EXERCISE REQUIREMENTS
Which rule justifies the final line of the disjunction-of-implications proof below?

PROVIDED PASSAGE
-- BEGIN --

# Disjunction of Implications

## Theorem

$\vdash \left({p \implies q}\right) \lor \left({q \implies r}\right)$

## Proof

By the tableau method of natural deduction:

$\vdash \left({p \implies q}\right) \lor \left({q \implies r}\right)$
Line Pool Formula Rule Depends upon Notes
1 $q \lor \neg q$ Law of Excluded Middle (None)
2 2 $q$ Assumption (None)
3 2 $p \implies q$ Sequent Introduction 2 True Statement is implied by Every Statement
4 2 $\left({p \implies q}\right) \lor \left({q \implies r}\right)$ Rule of Addition: $\lor \mathcal I_1$ 3
5 5 $\neg q$ Assumption (None)
6 5 $q \implies r$ Sequent Introduction 5 False Statement implies Every Statement
7 5 $\left({p \implies q}\right) \lor \left({q \implies r}\right)$ Rule of Addition: $\lor \mathcal I_2$ 6
8 $\left({p \implies q}\right) \lor \left({q \implies r}\right)$ Proof by Cases: $\text{PBC}$ 1, 2 – 4, 5 – 7 Assumptions 2 and 5 have been discharged

$\blacksquare$

-- END --

Element and text position data
-- BEGIN --

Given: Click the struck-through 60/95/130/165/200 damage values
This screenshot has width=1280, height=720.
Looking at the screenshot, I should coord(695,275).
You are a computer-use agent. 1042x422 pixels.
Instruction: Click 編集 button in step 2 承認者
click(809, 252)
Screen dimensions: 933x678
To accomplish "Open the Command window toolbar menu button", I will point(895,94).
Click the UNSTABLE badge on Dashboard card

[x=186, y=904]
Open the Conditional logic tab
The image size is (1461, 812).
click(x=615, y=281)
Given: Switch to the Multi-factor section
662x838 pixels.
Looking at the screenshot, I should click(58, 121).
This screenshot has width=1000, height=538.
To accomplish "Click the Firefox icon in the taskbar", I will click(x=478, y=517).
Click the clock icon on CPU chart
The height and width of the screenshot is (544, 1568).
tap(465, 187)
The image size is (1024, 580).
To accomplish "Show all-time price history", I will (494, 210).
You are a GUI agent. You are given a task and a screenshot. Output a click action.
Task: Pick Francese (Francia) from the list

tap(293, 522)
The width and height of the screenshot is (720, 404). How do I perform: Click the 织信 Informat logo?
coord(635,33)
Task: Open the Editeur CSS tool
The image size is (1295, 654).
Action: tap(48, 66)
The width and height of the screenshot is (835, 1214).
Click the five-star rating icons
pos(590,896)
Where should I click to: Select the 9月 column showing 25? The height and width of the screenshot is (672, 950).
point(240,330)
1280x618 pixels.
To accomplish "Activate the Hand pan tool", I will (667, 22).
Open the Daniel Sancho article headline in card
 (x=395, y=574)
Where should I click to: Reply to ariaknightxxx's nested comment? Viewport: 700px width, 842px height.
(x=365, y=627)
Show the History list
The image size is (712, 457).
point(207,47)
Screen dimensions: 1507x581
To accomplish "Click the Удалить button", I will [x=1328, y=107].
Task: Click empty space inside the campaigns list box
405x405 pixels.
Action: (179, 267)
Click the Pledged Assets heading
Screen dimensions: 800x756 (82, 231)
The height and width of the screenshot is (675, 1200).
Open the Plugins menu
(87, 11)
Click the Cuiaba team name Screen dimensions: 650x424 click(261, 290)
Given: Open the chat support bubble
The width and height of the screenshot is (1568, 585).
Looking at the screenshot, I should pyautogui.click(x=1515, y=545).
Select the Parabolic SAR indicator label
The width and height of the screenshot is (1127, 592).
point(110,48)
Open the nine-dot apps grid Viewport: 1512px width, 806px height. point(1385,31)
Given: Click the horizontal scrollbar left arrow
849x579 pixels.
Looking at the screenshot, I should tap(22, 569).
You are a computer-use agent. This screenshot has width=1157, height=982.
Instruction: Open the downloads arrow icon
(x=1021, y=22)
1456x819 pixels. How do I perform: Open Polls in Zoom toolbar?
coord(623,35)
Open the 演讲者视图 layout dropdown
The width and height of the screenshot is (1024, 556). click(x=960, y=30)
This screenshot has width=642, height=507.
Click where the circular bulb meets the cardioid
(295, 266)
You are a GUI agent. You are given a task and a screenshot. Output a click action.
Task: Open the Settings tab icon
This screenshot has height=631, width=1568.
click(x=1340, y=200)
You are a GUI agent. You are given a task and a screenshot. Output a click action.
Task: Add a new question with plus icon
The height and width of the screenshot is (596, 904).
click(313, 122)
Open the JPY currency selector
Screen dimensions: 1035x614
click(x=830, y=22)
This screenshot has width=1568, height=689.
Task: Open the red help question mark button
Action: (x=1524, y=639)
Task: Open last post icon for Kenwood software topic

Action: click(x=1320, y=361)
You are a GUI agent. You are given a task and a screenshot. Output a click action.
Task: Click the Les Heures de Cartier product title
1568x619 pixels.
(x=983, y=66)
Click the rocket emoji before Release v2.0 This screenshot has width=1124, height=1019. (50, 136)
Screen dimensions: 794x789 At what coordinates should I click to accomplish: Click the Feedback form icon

-- END --

COMPLETE OUTPUT
Proof by Cases (PBC)